3.1.2. Rate-adaptive probabilistic transmission

Even with the spectrum measurements at both the SU-TX and SU-RX, the decision of whether or not to use the sensed spectrum cannot be accurate. We propose the following probabilistic spectrum access scheme which is: (i) conservative and non-greedy in exploiting clear spectral opportunities, and hence, it probabilistically reduces PRN outages due to spectral miss-predictions while allowing multiple secondary flows to exploit a given spectral opportunity; and (ii) probabilistically nonconservative in exploiting unclear spectral opportunities in order to reduce CRN goodput degradation due to spectral missed opportunities.

Clear Spectral Opportunity

In clear spectral opportunity scenarios, the RAP framework exploits the sender-selected spectrum at the maximum permissible power/rate only with a certain probability p (since a SU-TX does not know for sure if its transmission will interfere with any ongoing primary receptions or not).
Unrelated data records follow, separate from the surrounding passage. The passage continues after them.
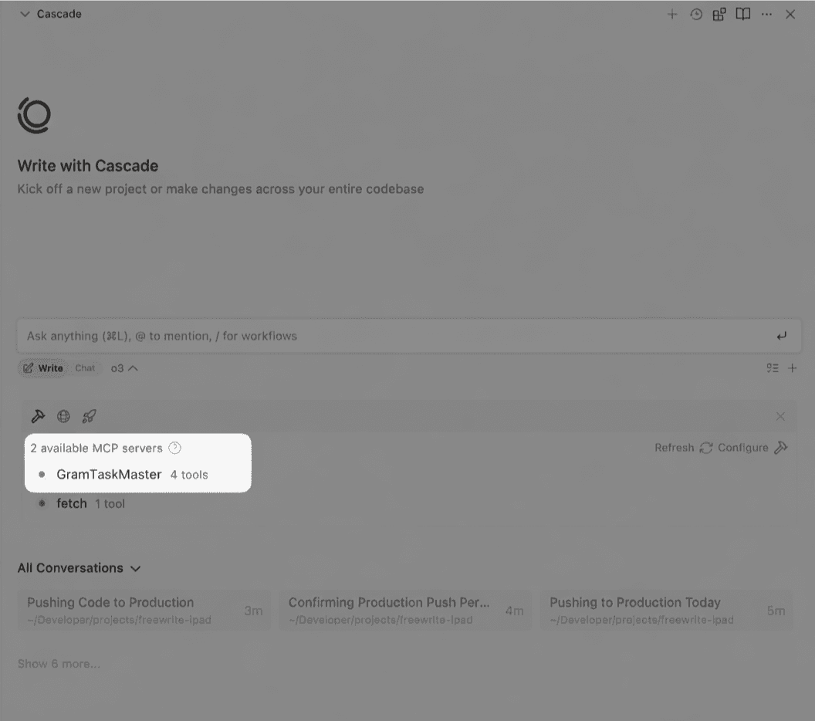Click the plus icon to start new conversation

click(672, 14)
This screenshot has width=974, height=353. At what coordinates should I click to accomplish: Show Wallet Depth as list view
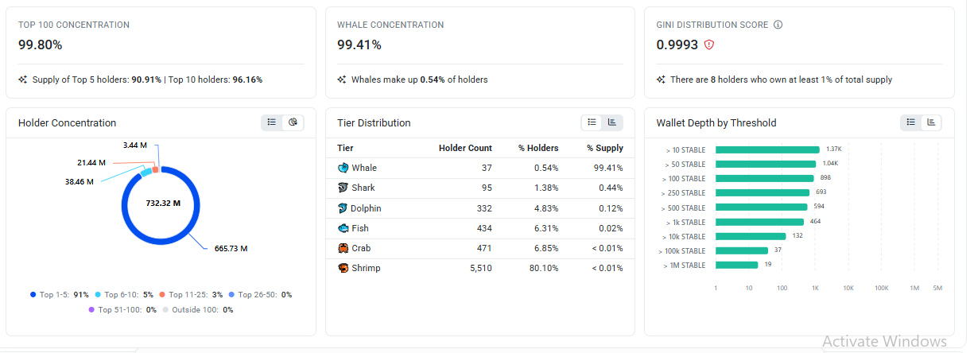911,122
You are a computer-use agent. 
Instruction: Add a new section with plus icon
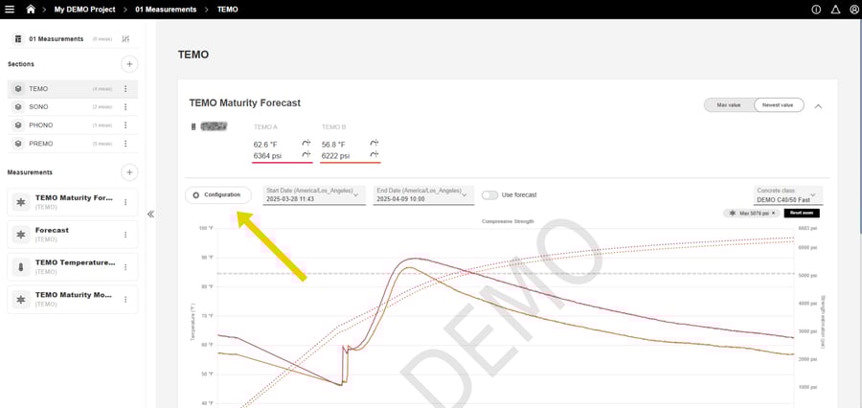click(x=129, y=64)
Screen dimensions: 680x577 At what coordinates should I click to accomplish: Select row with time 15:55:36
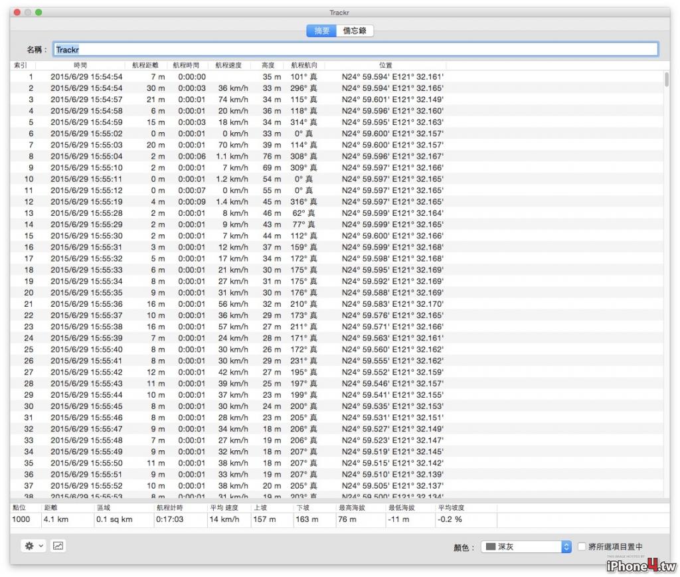click(x=337, y=304)
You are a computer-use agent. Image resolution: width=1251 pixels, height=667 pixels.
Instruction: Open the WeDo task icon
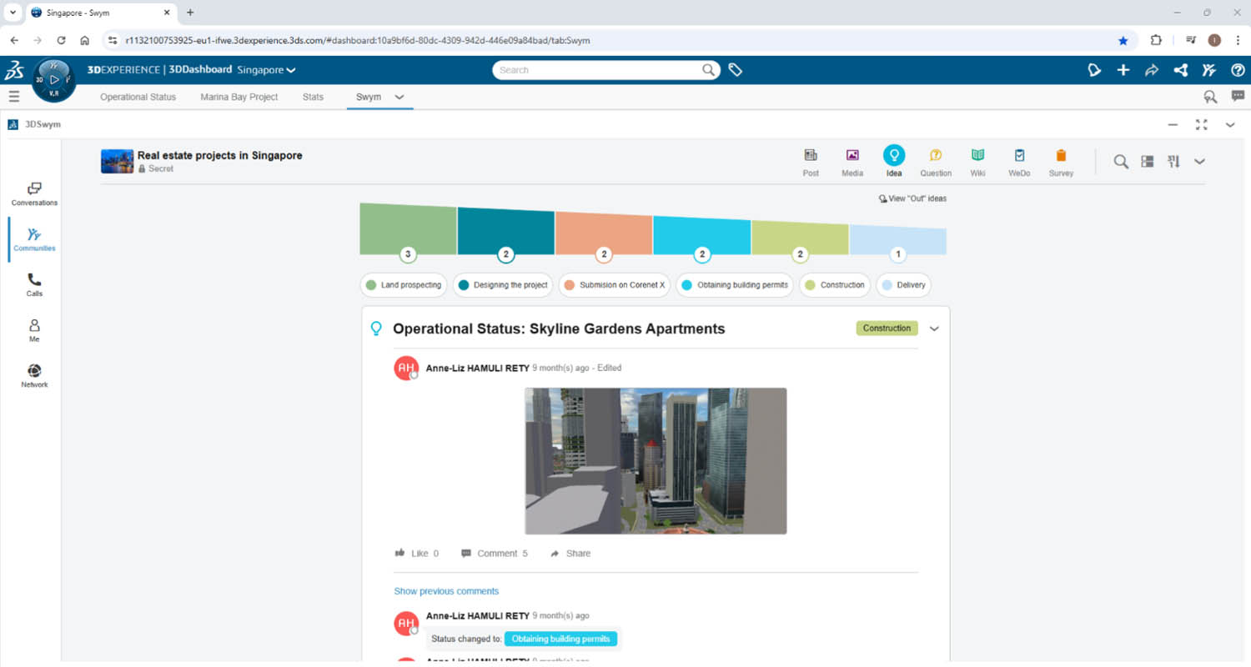coord(1018,161)
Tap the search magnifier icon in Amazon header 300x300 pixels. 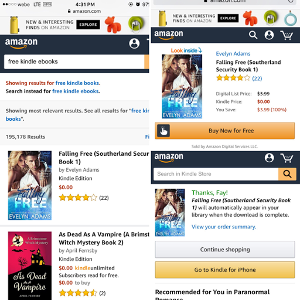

Besides, such a non-greedy medium access approach does not allow a SU-TX to fully utilize the available capacity of a given spectral opportunity since the SU-TX does not transmit at the highest possible power and rate. Instead, a SU-TX probabilistically leaves a capacity margin by using a lower power/rate with probability (1-p). Hence, if there exists a neighboring SU transmission, it can exploit such a capacity margin to announce its presence. Consequently, different SU transmissions adjust their powers and rates to share such an opportunity.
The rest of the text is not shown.